How to Use a CPR Mask for Rescue Breathing

A CPR mask, often called a pocket mask or barrier device, is a small, portable piece of equipment used to safely deliver rescue breaths during cardiopulmonary resuscitation (CPR). Its function is to create a physical barrier between the rescuer and the victim, minimizing the risk of cross-contamination from bodily fluids like saliva, blood, or vomit. Using this device allows a trained individual to provide necessary ventilation while protecting both themselves and the person in need of assistance.

Understanding the CPR Mask Components

The pocket mask is a barrier device composed of several distinct parts designed for effective and sanitary ventilation. The main structure is a rigid or semi-rigid dome, typically transparent, which allows the rescuer to monitor the victim’s face for color changes or the presence of foreign material in the airway. This dome includes a soft, cushioned rim designed to conform to the contours of the victim’s face, creating an airtight seal over the nose and mouth. Achieving this complete seal during breathing delivery is essential.

The one-way valve is the most important safety component, inserted into the port where the rescuer delivers the breath. This valve permits air to flow uni-directionally from the rescuer into the victim’s lungs but immediately closes to prevent the victim’s exhaled air or contaminants from flowing back toward the rescuer. Many professional-grade pocket masks also feature an oxygen inlet, a small port allowing for the attachment of supplemental oxygen tubing to increase the concentration of oxygen delivered.

Initial Preparation Before Use

Preparation focuses on ensuring the safety of the environment and establishing a clear, open airway for the victim. Before placing the mask, the rescuer must confirm the scene is safe and that the victim is lying supine on a firm, flat surface. A quick inspection of the mask is necessary to ensure the one-way valve is securely in place and that the mask itself is free of damage.

The rescuer must open the airway, typically using the head-tilt/chin-lift maneuver unless a spinal injury is suspected. This involves placing one hand on the victim’s forehead and two fingers of the other hand on the bony part of the chin, then gently tilting the head back while lifting the chin. If a neck or spinal injury is suspected, the jaw-thrust maneuver is used instead. This involves placing fingers behind the angles of the jaw and lifting it forward without tilting the head, which physically moves the tongue away from the back of the throat and prevents obstruction.

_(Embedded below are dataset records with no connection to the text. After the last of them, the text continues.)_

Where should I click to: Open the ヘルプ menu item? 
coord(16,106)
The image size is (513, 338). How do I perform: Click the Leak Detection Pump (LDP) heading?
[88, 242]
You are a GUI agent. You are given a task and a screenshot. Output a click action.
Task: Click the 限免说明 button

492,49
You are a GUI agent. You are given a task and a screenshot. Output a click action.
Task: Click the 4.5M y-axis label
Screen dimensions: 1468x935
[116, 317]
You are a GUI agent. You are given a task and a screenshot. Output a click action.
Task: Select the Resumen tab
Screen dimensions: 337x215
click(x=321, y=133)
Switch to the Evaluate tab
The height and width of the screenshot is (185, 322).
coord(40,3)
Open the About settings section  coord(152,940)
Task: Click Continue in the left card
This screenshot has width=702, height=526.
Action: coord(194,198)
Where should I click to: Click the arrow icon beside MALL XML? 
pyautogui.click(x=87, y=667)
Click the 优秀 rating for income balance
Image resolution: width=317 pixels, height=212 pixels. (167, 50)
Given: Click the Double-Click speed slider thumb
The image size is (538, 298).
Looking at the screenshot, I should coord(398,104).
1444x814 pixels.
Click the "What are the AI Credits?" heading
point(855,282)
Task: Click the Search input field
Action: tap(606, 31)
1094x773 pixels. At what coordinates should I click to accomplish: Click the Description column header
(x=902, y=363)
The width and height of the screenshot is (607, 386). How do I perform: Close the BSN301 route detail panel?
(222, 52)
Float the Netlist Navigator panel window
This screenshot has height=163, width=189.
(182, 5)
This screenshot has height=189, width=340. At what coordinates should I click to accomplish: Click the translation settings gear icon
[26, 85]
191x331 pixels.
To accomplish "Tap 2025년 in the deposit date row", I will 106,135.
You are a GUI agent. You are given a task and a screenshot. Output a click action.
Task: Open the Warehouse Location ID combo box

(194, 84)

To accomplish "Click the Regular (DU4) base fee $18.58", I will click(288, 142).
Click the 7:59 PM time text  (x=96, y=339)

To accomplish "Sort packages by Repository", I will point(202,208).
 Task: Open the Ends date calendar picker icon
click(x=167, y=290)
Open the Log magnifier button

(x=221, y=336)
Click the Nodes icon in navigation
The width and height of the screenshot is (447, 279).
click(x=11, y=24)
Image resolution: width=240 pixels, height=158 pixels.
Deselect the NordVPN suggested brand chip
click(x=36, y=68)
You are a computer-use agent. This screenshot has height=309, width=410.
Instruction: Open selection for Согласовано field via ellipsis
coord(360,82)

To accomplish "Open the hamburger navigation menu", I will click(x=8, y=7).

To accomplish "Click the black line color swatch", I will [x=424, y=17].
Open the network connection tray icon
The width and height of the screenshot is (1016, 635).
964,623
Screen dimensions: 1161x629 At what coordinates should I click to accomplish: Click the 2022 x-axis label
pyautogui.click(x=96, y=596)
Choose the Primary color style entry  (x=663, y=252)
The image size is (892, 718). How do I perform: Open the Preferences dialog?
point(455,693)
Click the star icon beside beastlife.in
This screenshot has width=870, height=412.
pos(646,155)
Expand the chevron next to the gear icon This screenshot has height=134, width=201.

Step-by-Step Application and Rescue Breathing

The first step is correctly positioning the mask over the victim’s face, ensuring the narrower end is placed over the bridge of the nose. The wider, curved end should rest below the lower lip, covering both the mouth and nose completely. Successful ventilation requires achieving a tight seal using the specialized C-E grip technique.

To perform the C-E grip, the rescuer uses the thumb and index finger of one hand to form a “C” shape, pressing down on the top edge of the mask to maintain the seal. The remaining three fingers of the same hand form an “E” shape, lifting the victim’s jaw upward toward the mask. This dual action simultaneously seals the mask and maintains the open airway. Pressure should be directed along the bony part of the jaw to avoid compressing the soft tissue of the neck.

With the mask sealed and the airway open, the rescuer delivers a breath through the one-way valve, with each breath lasting approximately one second. It is important to deliver only enough air volume to make the victim’s chest visibly rise, which confirms air entry and prevents over-inflation. If the chest does not rise, the rescuer must quickly reposition the head and re-establish the C-E seal before attempting the second breath. If the victim has no pulse, rescue breaths are delivered in a ratio of two breaths following every 30 chest compressions. If the victim is not breathing but has a pulse, rescue breathing is performed at a rate of one breath every five to six seconds for an adult.

Cleaning and Storage After Use

After use, the mask should be considered contaminated, requiring immediate post-emergency care for hygiene. Single-use components, specifically the one-way valve and any associated filter or head strap, must be immediately removed and discarded to prevent cross-contamination. These parts are not designed to be cleaned or reused after patient contact.

If the mask body is designated as reusable, it requires thorough cleaning and disinfection.

Cleaning and Disinfection Steps

  • The mask should be washed and scrubbed in warm water with a mild, non-abrasive soap or detergent.
  • Rinse the mask completely in clean water to remove all soap residue.
  • For disinfection, submerge the mask for a period, such as ten minutes, in a diluted bleach solution (0.5% sodium hypochlorite).
  • Rinse the mask again for several minutes under running water.
  • Allow the mask to air dry completely.
  • Once fully dry and a new one-way valve is attached, store the mask in its protective case in a cool, dry location.